Task to complete:
Copy out the data below from the line containing "Where should I" to the line containing "Screen dimensions: 319x242", both lines included, with all images left out.

Material to process:

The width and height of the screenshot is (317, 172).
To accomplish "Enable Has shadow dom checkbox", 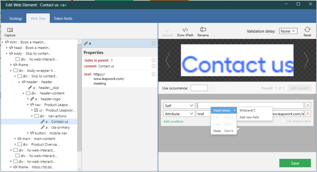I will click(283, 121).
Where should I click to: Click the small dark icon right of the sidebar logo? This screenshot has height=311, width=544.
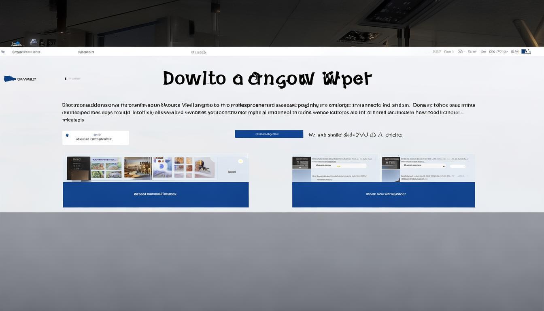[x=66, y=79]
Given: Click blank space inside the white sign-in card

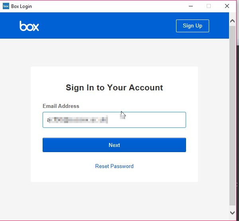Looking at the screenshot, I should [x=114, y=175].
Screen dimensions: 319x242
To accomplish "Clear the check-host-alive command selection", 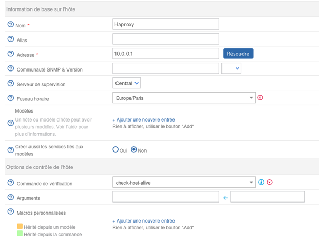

...

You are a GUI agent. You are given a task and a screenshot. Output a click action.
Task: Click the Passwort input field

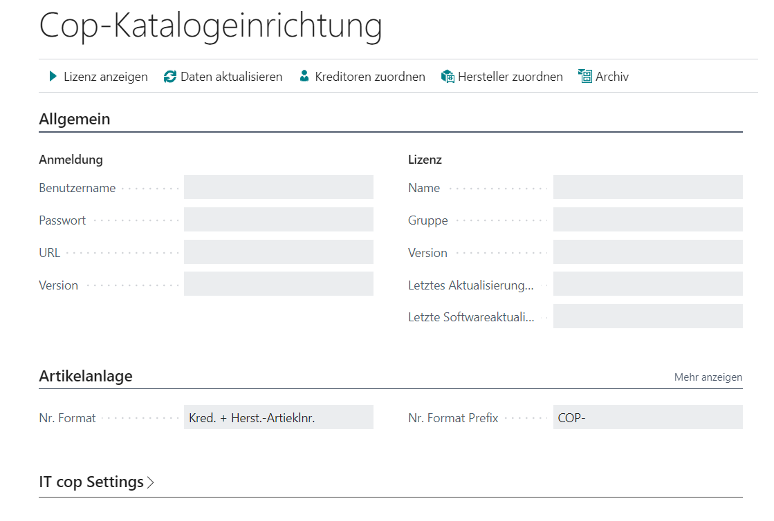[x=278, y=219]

Response to the task:
Where should I click to: Click the small dark icon right of the sidebar logo? This screenshot has height=311, width=544.
[x=66, y=79]
Given: Click blank space inside the white sign-in card

Looking at the screenshot, I should [x=114, y=175].
Screen dimensions: 319x242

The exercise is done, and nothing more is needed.